The recent decision of the Louisiana Court of Appeals, White v. Glen Retirement System, — So.3d —- (La.App.2d Cir. 2016) 2016 WL 1664502, continues this trend. This decision involved a 94–year–old nursing home resident who fell out of her bed that had been placed in the highest position by a certified nursing assistant and suffered bilateral femoral fractures that led to the amputation of her leg. Following this accident, the resident filed a tort suit against the nursing home, alleging negligence and intentional cover-up. She drafted the suit as alleging general torts, rather than medical malpractice, and for that reason did not submit it to a medical review panel prior to filing pursuant to Louisiana’s Medical Malpractice Act.

Both the trial court and the Court of Appeals have applied the substance test and categorized the suit as an action for medical malpractice. Based on that categorization, the Court of Appeals affirmed the trial court’s decision to strike the suit down as premature. The substance test was articulated by the Louisiana Supreme Court in Coleman v. Deno, 813 So.2d 303 (La. 2002), and it includes the following:

1) whether the particular wrong is treatment related or caused by a dereliction of professional skill;

2) whether the wrong requires expert medical evidence to determine whether the appropriate standard of care was breached;

3) whether the pertinent act or omission involved assessment of the patient’s condition;

4) whether an incident occurred in the context of a physician-patient relationship, or was within the scope of activities which a hospital is licensed to perform;

5) whether the injury would have occurred if the patient had not sought treatment; and

6) whether the tort alleged was intentional.

Application of this test leaves no doubt about the suit’s nature. This suit is about medical malpractice and nothing else.
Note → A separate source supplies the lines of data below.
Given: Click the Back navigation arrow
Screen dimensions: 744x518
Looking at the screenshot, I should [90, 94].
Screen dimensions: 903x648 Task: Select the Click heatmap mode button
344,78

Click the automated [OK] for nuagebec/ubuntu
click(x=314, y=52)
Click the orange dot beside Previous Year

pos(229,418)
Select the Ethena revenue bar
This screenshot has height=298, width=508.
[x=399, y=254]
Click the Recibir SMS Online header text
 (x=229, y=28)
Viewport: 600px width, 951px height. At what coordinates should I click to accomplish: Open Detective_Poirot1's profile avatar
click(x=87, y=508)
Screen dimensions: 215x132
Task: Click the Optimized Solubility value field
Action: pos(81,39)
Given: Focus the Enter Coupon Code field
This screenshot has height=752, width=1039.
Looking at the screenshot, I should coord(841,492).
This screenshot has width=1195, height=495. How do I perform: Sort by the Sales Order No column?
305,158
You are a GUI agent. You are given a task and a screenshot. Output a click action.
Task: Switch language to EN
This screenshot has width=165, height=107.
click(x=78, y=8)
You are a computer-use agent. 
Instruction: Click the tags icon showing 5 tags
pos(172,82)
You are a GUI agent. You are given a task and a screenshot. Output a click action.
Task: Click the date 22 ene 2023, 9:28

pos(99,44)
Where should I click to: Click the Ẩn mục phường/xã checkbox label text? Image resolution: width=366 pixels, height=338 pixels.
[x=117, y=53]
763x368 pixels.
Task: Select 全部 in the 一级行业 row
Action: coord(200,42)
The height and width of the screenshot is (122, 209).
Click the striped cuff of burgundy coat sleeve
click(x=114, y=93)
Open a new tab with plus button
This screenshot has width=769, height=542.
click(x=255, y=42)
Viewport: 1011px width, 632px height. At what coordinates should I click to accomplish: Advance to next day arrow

The resident’s attempt to describe it differently was artificial at best. Importantly, the resident also offered no evidence to support her “intentional cover-up” theory.

For a similar multifactor test that applies in Texas, see Ross v. St. Luke’s Episcopal Hospital, 462 S.W.3d 496, 504-05 (Tex. 2015). This test includes the following criteria:

  1. Did the alleged negligence of the defendant occur in the course of the defendant’s performing tasks with the purpose of protecting patients from harm;
  2. Did the injuries occur in a place where patients might be during the time they were receiving care, so that the obligation of the provider to protect persons who require special, medical care was implicated;
  3. At the time of the injury was the claimant in the process of seeking or receiving health care;
  4. At the time of the injury was the claimant providing or assisting in providing health care;
  5. Is the alleged negligence based on safety standards arising from professional duties owed by the health care provider;
  6. If an instrumentality was involved in the defendant’s alleged negligence, was it a type used in providing health care; or
  7. Did the alleged negligence occur in the course of the defendant’s taking action or failing to take action necessary to comply with safety-related requirements set for health care providers by governmental or accrediting agencies?

For my analysis of the Ross decision, see here.

Psychiatric Patients Seeking Voluntary Treatment Can Be Denied Hospitalization in Good Faith Even When the Denial Constitutes Negligence

Binkley v. Allina Health System, 877 N.W.2d 547 (2016)

The Minnesota Commitment and Treatment Act (CTA) §§ 253B.04, 253B.23(4) provides that

“All persons acting in good faith, upon either actual knowledge or information thought by them to be reliable, who act pursuant to any provision of this chapter or who procedurally or physically assist in the commitment of any individual, pursuant to this chapter, are not subject to any civil or criminal liability under this chapter.”

Binkley v. Allina Health System, 877 N.W.2d 547 (2016) – a case featuring a suicidal patient – provides a straightforward illustration of this immunity as precluding suits for negligence. Note that this immunity does not apply to cases involving involuntary confinement to a mental institution.